On Sun, Jul 2, 2017 at 8:21 PM, 'Mishe Fon' via ambasbay <> wrote:
Let us start by putting everything in perspective. We are talking here about a well established Professional "crobeau head" guru in many respects. Ngia Tums is the chief Lost Optimization Engineer with Law Firm Tinesse Associates based in London. He is a Chattered Surveyor, an International Arbitrator, a Land Speculator, President of Bafut-Manjong Europe and Middle East and graduate/alumni of the Obafemi Awolowo University of Ile-Ife in Nigeria. Kongossa says he is an accomplished Attorney specialized in Oil and Petroleom bunkering deals and offshore "wuru wuru" transactions, fait quoi fait quoi. By and large, this guy is an accomplished fellow.

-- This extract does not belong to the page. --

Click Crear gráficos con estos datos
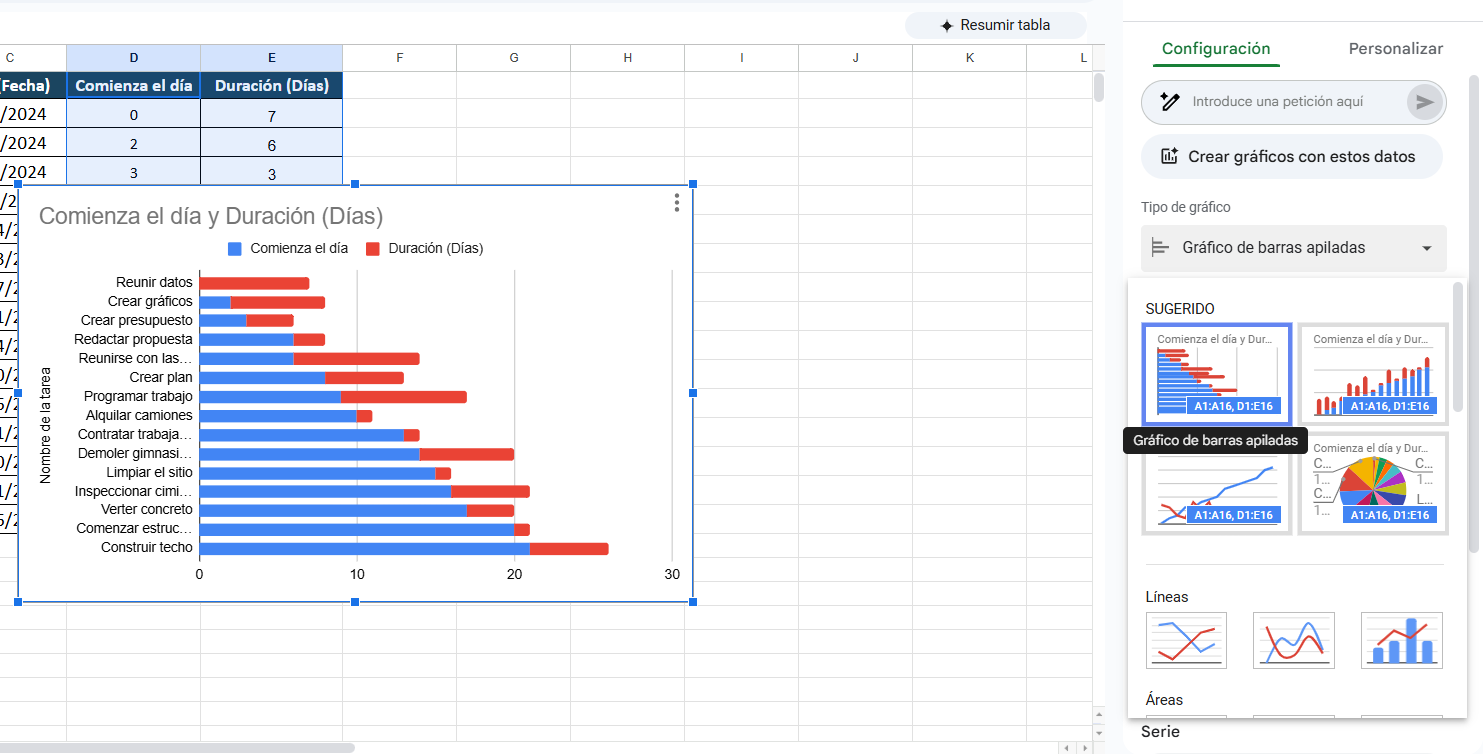1483x754 pixels. click(x=1291, y=157)
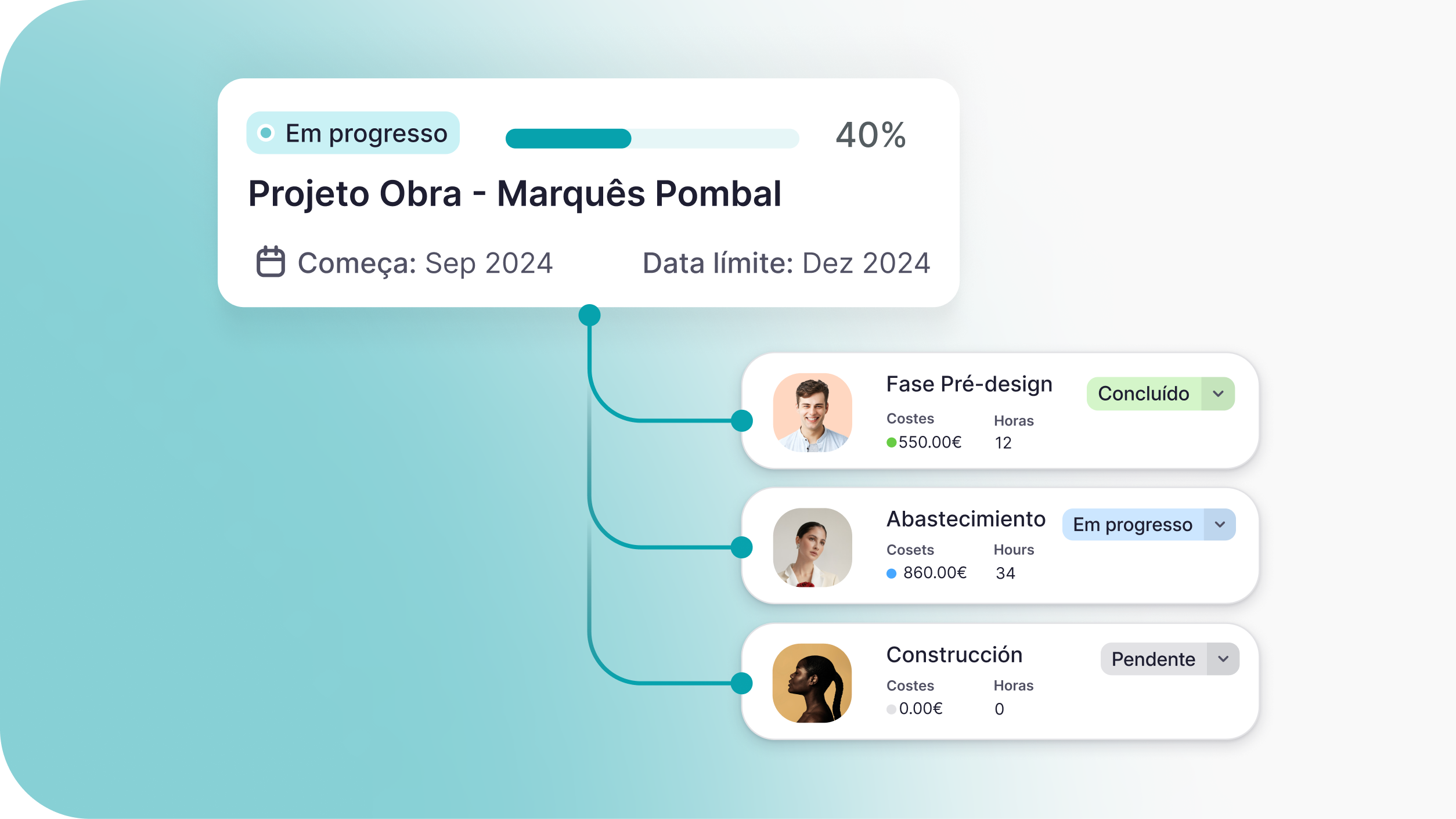Expand the Pendente status dropdown chevron
The image size is (1456, 819).
point(1223,659)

All that "shweet mop langua" not withstanding;
If massa Maitre Tumasang is not just to be taken as an ordinary "Air Man trying to show-off", how is posting "lifted pages" out of Wikipedia and other legalese books a show of strength or "Legal expertise"? We (chook heads) now have available, software that can determine the source, the time it was "cut to paste on Camnet or elsewhere" and which IP address performed the task. What is wrong with Maitre Engineer Surveyor Tumasang not sending his "Legal Briefs" directly to the Foley (Dirane??) Hoag Lawyers he is trying albeit unsuccessfully to influence through his "Mambu/Agyete/Njibujang" Bafut Seven Catarrh "according to the Law" triangulation.

Ngia Maitre Tumasang, for a "barrister" of your standing, you have "faffed" very badly and need to address an apology to the good people of Southern Cameroons as a matter of Immediate Urgency.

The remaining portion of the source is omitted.